··· Excerpted text

Going back to C's article, she mentioned about meeting some of our ex-class mates. Correction, now doctors. He commented that she was brave to have left her high-paying job to move into the charity sector. Though he slogged like a dog, he couldn't give up his luxuries and so he just chugs on every day. C questioned, was it worth it?
I have nothing against doctors, lawyers and bankers and not bitter about my decision of not joining those ranks. In fact, for those that I know that are in this profession and genuinely love it, it's really worthwhile for them. But for the rest, like my doctor friends, that continuously complain about the life of being a doctor, day in day out on Facebook, and how it is crappy etc, then I also ask, Why are you then in it? If you hate it that much, is it worth it? My mantra is always to be happy.
C chose to live a more fufilling life, by doing charity work and writing. Her main viewpoint was that, after having all this high living, it was not worth the time sacrifices and stress. She left because she stopped enjoying her work which is usually the turning point for most. I would say, that most that eventually chose this route, to contribute back to society, is because they no longer felt for what they were doing at work. I call it, hitting a wall. For the author of 'Room to read', he was moved into giving back to society having lived a successful life. It's like what C is doing but he, on a larger scale. I asked myself, if I would do this? My answer is actually no.
You see, when my ex-school mate asked me a few weeks ago, if I regreted my career route, my answer was 'No'. The only regret that I have is not taking up the opportunities to go on the student exchange program to Australia when I was 16, or another one to Europe when I was 20, or to choose studying overseas because I believe those few years of living independently is crucial to the growth of every young adult. But other than that, I don't. I have enjoyed working for the last 8 years or so. Like everyone else, I too hit a career 'wall' after 5 years of handling digital marketing. But I decided to take a plunge and move into my current role and it's been great so far. I won't give up my current life because I have nothing to be unhappy about. I respect C and A for doing what they are currently doing, but I won't pretend and say that I will do the same. Because if I go back to my mantra, to be happy, which is what I currently am, there is no need to change it.

······

▸ **Work task 1**:
From the post about career choices, reproduce word for word the part that opens with the words containing "C chose to live" and closes with "is actually no.".
▸ **Work task 2**:
Decide whether each statement agrees with the post about career choices, answering yes or no and quoting the words that settle it: (a) The writer regrets not going on a student exchange program to Australia at 16. (b) The writer hit a career wall after 8 years of handling digital marketing. (c) The writer would choose to give back to society the way C is doing.
You won't need the records for any of this work.

··· Provided records

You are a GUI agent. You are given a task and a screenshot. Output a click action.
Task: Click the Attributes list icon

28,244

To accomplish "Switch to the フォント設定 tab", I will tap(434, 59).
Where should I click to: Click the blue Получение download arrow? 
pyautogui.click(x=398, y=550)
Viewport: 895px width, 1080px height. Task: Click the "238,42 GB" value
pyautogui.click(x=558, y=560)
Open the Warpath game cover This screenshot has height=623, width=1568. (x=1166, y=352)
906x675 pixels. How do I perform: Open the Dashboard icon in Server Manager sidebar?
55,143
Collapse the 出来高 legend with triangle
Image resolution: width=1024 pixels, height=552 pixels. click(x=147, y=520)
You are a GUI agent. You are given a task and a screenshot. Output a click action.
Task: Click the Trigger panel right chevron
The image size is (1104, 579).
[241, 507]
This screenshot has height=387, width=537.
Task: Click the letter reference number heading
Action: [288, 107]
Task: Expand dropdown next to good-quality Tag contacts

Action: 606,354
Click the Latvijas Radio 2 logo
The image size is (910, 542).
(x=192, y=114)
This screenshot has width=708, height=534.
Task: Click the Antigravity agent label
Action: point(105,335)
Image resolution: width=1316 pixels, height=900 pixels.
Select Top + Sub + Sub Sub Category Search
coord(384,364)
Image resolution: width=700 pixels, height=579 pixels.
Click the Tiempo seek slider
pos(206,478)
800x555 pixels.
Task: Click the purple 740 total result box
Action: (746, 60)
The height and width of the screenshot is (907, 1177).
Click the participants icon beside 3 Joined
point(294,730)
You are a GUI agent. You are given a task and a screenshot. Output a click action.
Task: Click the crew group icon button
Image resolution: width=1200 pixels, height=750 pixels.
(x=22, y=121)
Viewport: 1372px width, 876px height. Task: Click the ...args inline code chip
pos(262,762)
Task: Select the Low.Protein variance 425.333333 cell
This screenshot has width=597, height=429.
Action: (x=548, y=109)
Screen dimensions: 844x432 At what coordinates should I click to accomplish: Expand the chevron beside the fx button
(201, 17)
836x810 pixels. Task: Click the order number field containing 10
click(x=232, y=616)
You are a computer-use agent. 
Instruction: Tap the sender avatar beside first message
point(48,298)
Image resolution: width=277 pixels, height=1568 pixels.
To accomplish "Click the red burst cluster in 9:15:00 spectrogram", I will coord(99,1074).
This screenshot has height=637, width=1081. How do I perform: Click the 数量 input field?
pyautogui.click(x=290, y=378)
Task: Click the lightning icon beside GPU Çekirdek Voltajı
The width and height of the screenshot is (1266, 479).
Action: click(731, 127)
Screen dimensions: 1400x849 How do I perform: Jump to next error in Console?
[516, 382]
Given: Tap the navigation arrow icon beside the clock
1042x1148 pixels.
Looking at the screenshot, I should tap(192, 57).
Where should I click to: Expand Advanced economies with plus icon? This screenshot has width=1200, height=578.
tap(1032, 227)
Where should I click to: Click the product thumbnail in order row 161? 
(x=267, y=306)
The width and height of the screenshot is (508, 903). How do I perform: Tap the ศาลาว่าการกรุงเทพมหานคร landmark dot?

······

▸ **Output 1**:
C chose to live a more fufilling life, by doing charity work and writing. Her main viewpoint was that, after having all this high living, it was not worth the time sacrifices and stress. She left because she stopped enjoying her work which is usually the turning point for most. I would say, that most that eventually chose this route, to contribute back to society, is because they no longer felt for what they were doing at work. I call it, hitting a wall. For the author of 'Room to read', he was moved into giving back to society having lived a successful life. It's like what C is doing but he, on a larger scale. I asked myself, if I would do this? My answer is actually no.

▸ **Output 2**:
(a) Yes: "The only regret that I have is not taking up the opportunities to go on the student exchange program to Australia when I was 16"
(b) No: "I too hit a career 'wall' after 5 years of handling digital marketing."
(c) No: "I asked myself, if I would do this? My answer is actually no."